Catalog version is bumped.
Author: Laurenz Albe
Reviewed-by: Michael Paquier, Masahiko Sawada
Discussion: https://postgr.es/m/6e7c79b3ec916cf49742fb8849ed17cd87aed620.camel@cybertec.at
Promotion is a process which can be used on a standby server to end recovery and allow it to begin read-write operations, bumping this standby server to a new timeline on the way. This operation can be done using a couple of options:
- pg_ctl promote, which waits for the standby to finish the promotion before exiting by default.
- Define promote_trigger_file in postgresql.conf and create the file which would be detected by the startup process and translated so as recovery finishes (or trigger_file in recovery.conf up to v11, recovery parameters being merged to postgresql.conf in v12 and newer versions).
The commit mentioned above offers a third way to trigger a promotion with a SQL-callable function, which presents a huge advantage compared to the two other methods: there is no need to connect to the standby physical host to trigger the promotion as everything can be done with a backend session. Note however that this needs a standby server able to accept read-only operations and connections.
By default pg_promote() waits for the promotion to complete before returning back its result to its caller, waiting for a maximum of 60 seconds, which is the same default as the promote mode of pg_ctl. However it is possible to enforce both the wait mode and the timeout value by specifying the wait mode as a boolean for the first argument, and the timeout as an integer in seconds for the second argument. If the wait mode is false, then the timeout has no effect and pg_promote returns immediately once the promotion signal is sent to the postmaster:
-- Wait for at most 30 seconds.
SELECT pg_promote(true, 30);
-- Leave immediately without waiting.
SELECT pg_promote(false);
Note that by default this function access is restricted to superusers, but its execution can be granted directly to non superusers, leveraging failover with a role dedicated only to promotion:
=# CREATE ROLE promote_role LOGIN;
CREATE ROLE
=# GRANT EXECUTE ON FUNCTION pg_promote TO promote_role;
GRANT
The function also returns a status as a boolean, false being a failure in sending SIGUSR1 to the postmaster and true a success in finishing the promotion (in non-wait mode, true is returned immediately), which makes it easier to parse and handle the status by SQL clients. Note as well a couple of failures when attempting to:
- define a negative number for the timeout.

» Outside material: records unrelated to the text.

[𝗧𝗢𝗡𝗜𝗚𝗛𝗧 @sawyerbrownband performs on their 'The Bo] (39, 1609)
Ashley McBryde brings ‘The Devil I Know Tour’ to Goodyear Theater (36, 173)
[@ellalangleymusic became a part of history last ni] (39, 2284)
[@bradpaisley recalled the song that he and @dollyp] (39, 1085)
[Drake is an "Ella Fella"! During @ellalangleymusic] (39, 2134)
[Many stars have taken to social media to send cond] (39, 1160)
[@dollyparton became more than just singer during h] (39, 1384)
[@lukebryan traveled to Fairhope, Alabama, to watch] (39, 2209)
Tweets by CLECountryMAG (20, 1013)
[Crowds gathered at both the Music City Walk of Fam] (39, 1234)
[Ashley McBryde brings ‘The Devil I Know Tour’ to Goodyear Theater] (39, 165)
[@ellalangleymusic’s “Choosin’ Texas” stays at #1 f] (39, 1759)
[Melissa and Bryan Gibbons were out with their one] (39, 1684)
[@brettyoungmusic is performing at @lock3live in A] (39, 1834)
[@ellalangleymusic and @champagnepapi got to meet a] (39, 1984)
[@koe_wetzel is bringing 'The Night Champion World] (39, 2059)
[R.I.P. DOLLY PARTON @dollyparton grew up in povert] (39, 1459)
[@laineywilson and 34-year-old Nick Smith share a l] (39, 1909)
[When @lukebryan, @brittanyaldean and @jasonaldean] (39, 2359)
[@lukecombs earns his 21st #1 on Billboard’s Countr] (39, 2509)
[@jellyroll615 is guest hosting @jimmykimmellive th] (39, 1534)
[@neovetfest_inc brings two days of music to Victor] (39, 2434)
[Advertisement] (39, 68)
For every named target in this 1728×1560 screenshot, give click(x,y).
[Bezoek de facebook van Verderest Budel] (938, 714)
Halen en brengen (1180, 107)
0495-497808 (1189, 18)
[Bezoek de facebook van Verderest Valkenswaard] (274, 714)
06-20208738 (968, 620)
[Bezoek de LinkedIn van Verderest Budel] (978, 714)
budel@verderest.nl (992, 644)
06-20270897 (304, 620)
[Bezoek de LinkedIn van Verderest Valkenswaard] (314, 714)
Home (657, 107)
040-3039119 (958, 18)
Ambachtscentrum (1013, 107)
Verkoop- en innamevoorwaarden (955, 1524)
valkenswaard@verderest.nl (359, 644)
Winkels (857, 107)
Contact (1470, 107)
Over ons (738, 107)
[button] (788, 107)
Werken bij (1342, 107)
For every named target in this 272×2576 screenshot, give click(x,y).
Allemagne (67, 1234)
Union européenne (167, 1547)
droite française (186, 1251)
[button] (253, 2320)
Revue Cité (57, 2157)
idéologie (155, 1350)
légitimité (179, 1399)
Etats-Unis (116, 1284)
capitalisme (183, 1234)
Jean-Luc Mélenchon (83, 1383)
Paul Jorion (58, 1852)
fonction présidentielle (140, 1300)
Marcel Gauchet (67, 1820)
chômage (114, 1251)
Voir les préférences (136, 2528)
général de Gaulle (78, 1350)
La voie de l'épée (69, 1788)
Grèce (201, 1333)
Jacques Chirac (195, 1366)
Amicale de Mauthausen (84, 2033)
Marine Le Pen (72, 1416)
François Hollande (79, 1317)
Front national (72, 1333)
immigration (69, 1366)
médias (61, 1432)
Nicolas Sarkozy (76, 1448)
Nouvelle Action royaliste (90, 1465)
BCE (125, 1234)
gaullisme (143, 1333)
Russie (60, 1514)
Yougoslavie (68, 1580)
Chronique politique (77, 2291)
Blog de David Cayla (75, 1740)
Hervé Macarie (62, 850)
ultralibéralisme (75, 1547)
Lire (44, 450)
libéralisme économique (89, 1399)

- trigger the function with a server not in recovery.
- create the trigger file.
The function is also marked parallel-safe as it does not rely on any global status shared across the server among processes, so it can be triggered in parallel executions, still it may result in an error for some calls depending on the timing between the parallel workers. As this function should be included in very simple SQLs, that’s not really something to worry about though.